PySpark - Explode Array Column to Rows

PySpark DataFrames frequently contain array columns when working with semi-structured data sources like JSON, Parquet files with nested schemas, or aggregated datasets. While arrays are efficient for...

Key Insights

  • Use explode() to transform array columns into separate rows, duplicating non-array column values for each element—essential for denormalizing nested data structures in PySpark
  • Choose explode_outer() over explode() when you need to preserve rows with null or empty arrays, preventing data loss during transformation
  • For multiple array columns with correlated elements, use arrays_zip() before exploding to maintain element-to-element correspondence rather than creating an unintended Cartesian product

Understanding Array Columns and When to Explode Them

PySpark DataFrames frequently contain array columns when working with semi-structured data sources like JSON, Parquet files with nested schemas, or aggregated datasets.
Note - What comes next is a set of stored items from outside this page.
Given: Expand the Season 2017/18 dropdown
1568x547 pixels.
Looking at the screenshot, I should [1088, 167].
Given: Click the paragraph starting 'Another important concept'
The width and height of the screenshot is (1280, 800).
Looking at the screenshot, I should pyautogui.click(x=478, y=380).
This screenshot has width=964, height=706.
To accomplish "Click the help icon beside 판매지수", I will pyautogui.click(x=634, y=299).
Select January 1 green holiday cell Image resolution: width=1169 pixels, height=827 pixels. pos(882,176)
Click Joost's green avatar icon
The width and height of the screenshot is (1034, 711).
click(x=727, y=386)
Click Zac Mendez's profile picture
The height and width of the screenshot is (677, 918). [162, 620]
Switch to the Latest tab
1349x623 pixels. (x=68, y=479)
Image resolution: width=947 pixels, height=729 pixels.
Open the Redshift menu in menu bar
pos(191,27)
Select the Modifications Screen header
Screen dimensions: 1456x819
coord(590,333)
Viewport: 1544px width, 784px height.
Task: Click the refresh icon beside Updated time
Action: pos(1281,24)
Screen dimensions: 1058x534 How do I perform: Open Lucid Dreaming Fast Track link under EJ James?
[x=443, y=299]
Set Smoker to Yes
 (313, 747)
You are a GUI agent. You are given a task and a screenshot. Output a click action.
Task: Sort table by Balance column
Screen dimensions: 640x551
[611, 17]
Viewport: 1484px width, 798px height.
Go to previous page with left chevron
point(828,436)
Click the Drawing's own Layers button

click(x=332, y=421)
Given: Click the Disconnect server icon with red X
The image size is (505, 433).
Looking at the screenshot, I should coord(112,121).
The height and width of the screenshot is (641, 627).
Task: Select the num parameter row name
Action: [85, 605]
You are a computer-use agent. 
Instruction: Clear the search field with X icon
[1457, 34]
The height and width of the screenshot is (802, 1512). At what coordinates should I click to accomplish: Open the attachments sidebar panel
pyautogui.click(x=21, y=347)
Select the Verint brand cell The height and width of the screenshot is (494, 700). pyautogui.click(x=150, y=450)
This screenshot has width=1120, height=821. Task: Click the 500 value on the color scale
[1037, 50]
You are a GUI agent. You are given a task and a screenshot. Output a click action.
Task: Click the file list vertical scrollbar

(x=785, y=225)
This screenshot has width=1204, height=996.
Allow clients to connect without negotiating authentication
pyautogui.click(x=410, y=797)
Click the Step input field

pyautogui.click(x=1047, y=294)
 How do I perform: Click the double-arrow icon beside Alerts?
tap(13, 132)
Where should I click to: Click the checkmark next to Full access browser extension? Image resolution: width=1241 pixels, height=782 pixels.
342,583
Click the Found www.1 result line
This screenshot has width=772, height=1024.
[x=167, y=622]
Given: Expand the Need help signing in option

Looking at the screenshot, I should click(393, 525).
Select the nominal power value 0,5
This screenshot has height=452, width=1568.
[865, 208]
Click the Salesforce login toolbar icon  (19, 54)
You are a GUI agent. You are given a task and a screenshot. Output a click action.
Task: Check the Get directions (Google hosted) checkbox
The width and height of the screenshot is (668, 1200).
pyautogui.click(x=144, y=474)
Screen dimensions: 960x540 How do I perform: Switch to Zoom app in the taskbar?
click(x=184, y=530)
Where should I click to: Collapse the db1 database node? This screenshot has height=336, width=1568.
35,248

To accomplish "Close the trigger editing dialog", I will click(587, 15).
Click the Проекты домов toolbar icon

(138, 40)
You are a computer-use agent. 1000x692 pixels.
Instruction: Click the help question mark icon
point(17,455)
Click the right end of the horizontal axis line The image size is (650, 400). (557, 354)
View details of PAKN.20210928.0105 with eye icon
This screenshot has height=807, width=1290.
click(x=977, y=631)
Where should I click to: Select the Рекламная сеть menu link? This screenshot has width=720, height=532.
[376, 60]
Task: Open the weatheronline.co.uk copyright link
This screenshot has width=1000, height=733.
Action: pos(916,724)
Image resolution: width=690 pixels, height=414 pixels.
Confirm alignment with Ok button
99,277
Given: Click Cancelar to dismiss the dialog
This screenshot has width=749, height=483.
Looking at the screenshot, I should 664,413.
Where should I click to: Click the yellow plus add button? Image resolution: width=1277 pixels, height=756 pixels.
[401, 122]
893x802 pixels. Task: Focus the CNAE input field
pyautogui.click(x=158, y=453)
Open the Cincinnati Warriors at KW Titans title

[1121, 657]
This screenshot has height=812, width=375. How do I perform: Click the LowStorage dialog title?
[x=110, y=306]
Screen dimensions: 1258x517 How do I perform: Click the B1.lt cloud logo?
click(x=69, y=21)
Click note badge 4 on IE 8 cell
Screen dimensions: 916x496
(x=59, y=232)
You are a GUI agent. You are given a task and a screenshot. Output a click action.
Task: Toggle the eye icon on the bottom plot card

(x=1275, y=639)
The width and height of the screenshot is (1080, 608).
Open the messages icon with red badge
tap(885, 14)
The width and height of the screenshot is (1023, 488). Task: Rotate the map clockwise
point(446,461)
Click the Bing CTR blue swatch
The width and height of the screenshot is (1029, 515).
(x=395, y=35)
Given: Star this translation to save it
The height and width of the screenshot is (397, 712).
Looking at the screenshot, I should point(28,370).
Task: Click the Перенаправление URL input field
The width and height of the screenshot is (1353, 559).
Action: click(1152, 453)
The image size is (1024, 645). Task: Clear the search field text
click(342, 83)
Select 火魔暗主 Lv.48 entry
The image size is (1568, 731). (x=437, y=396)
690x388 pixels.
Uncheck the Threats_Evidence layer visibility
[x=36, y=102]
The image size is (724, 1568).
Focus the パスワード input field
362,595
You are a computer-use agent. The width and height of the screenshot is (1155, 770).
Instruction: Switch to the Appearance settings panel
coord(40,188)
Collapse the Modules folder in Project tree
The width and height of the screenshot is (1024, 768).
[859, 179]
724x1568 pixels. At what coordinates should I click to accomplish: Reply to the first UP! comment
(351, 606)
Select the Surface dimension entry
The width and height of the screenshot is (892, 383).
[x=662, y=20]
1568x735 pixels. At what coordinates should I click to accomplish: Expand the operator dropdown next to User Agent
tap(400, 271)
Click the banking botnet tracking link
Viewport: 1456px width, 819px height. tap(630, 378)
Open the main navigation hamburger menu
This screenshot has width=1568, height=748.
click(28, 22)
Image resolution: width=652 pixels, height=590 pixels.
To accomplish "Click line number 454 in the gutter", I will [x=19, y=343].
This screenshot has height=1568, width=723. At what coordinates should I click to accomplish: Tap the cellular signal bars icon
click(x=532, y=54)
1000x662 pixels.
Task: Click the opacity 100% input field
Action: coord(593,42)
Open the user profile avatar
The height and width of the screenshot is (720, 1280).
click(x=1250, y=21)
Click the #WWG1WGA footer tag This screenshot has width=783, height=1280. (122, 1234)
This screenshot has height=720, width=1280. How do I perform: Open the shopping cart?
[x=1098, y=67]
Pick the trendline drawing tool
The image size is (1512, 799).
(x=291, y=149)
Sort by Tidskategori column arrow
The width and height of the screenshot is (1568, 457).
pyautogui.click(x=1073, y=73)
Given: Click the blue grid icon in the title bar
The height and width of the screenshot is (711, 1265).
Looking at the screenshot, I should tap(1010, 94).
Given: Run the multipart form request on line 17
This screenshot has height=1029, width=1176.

While arrays are efficient for storage and certain operations, many analytical tasks require flattening these structures into individual rows.

Common scenarios where you’ll need to explode arrays include parsing event logs where each record contains multiple actions, denormalizing e-commerce data where orders contain product lists, processing IoT sensor data with batched readings, or preparing data for machine learning algorithms that expect flat feature vectors.

Let’s start with a practical example—a customer orders dataset:

from pyspark.sql import SparkSession
from pyspark.sql.functions import explode, explode_outer, arrays_zip, col
from pyspark.sql.types import StructType, StructField, StringType, ArrayType, IntegerType

spark = SparkSession.builder.appName("ExplodeExample").getOrCreate()

# Sample data with array column
data = [
    ("ORD001", "Alice", ["Laptop", "Mouse", "Keyboard"]),
    ("ORD002", "Bob", ["Monitor"]),
    ("ORD003", "Charlie", ["Headphones", "Webcam"]),
    ("ORD004", "Diana", [])
]

df = spark.createDataFrame(data, ["order_id", "customer", "products"])
df.show(truncate=False)

Output:

+--------+--------+---------------------------+
|order_id|customer|products                   |
+--------+--------+---------------------------+
|ORD001  |Alice   |[Laptop, Mouse, Keyboard]  |
|ORD002  |Bob     |[Monitor]                  |
|ORD003  |Charlie |[Headphones, Webcam]       |
|ORD004  |Diana   |[]                         |
+--------+--------+---------------------------+

The explode() Function Fundamentals

The explode() function is your primary tool for transforming array elements into separate rows. Each element in the array becomes its own row, while values in other columns are duplicated across all resulting rows.

# Basic explode operation
exploded_df = df.select(
    col("order_id"),
    col("customer"),
    explode(col("products")).alias("product")
)

exploded_df.show(truncate=False)

Output:

+--------+--------+---------+
|order_id|customer|product  |
+--------+--------+---------+
|ORD001  |Alice   |Laptop   |
|ORD001  |Alice   |Mouse    |
|ORD001  |Alice   |Keyboard |
|ORD002  |Bob     |Monitor  |
|ORD003  |Charlie |Headphones|
|ORD003  |Charlie |Webcam   |
+--------+--------+---------+

Notice that Diana’s order (ORD004) disappeared entirely. The explode() function drops rows where the array is null or empty. This behavior is often undesirable when you need to maintain referential integrity or track all records.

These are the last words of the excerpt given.